Neurotrophic receptor tyrosine kinase genes, including NTRK1, NTRK2, and NTRK3, encode members of the tropomyosin receptor kinase (Trk) family, which include three transmembrane protein receptors TrkA, TrkB, and TrkC. These maintain the development and maintenance of the neuronal system through the activation of downstream pathways such as the RAS/MAPK, PI3K/AKT, and PLC-γ pathways (47, 48). NTRK fusions lead to constitutive activation or overexpression of Trk receptors, promoting the occurrence of tumors. NTRK fusion was first discovered in colon carcinoma in 1982 (49). The recognition and accurate diagnosis of NTRK fusion-positive cancers is critical to the treatment of patients because TRK inhibitors have high remission rates (>75%) regardless of tumor type (50). NTRK-RSCNs are an emerging entity included in the latest WHO classification molecularly characterized by NTRK rearrangements. We conducted a comprehensive review of reported isolated cases and series and obtained a total of 164 cases. Hence, the current study represents the largest series analyzing clinicopathologic characteristics of patients with NTRK-RSCNs.

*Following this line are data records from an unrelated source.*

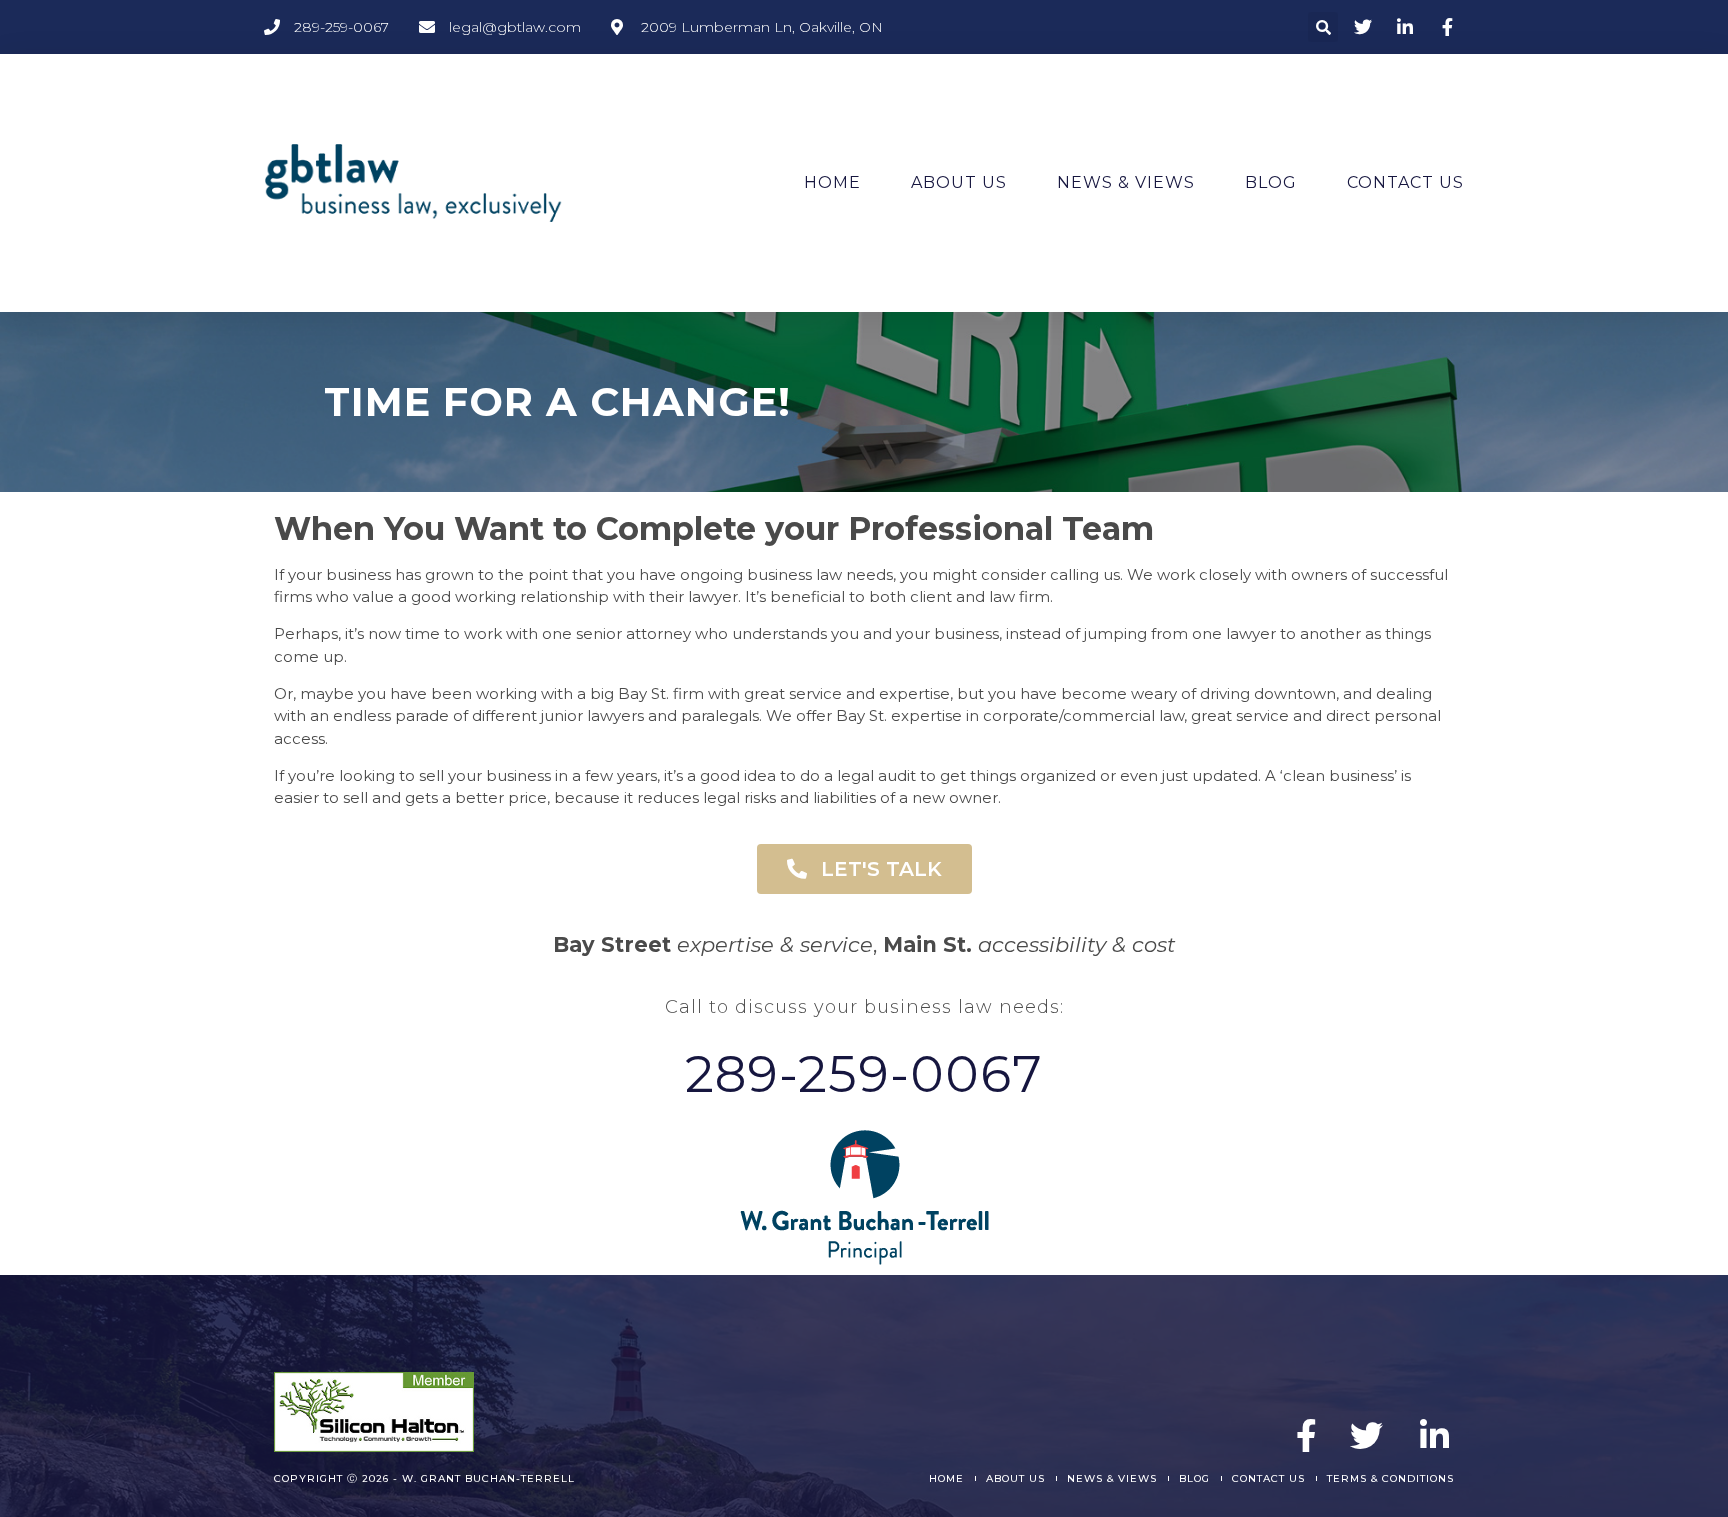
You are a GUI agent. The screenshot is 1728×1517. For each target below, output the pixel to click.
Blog (1271, 182)
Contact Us (1405, 182)
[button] (1323, 27)
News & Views (1126, 182)
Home (832, 182)
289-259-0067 (864, 1074)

NTRK-RSCNs spanned a wide range of ages, ranging from 1 month to 77 years (median: 30 years; mean: 30.6 years). Of note, soft issue NTRK-RSCNs predominantly occurred in children and adolescents (median: 21 years), whereas visceral NTRK-RSCNs preferentially occurred in young and middle-aged adults (median: 34 years). The cohort had a significant female predilection (2.2:1). Tumor size ranged from 0.6 to 25 cm (median: 5.2cm, mean: 6.8 cm). Of 164 cases, 40.9% of NTRK-RSCNs occurred in the superficial and deep soft tissues of the extremities, trunk or head and neck, while 59.1% of NTRK-RSCNs occurred in the viscera. The tumors occurred predominantly in the uterus (50/97, 51.6%), followed by the gastrointestinal tract and lungs, and occasionally in the liver, heart, prostate, and brain. Herein, we report the first case of primary pancreas NTRK-RSCN. This suggests that the visceral NTRK-RSCNs are not so rare and may be missed or misdiagnosed. For spindle cell tumors that occur in visceral organs, the possibility of the NTRK-RSCNs also needs to be considered.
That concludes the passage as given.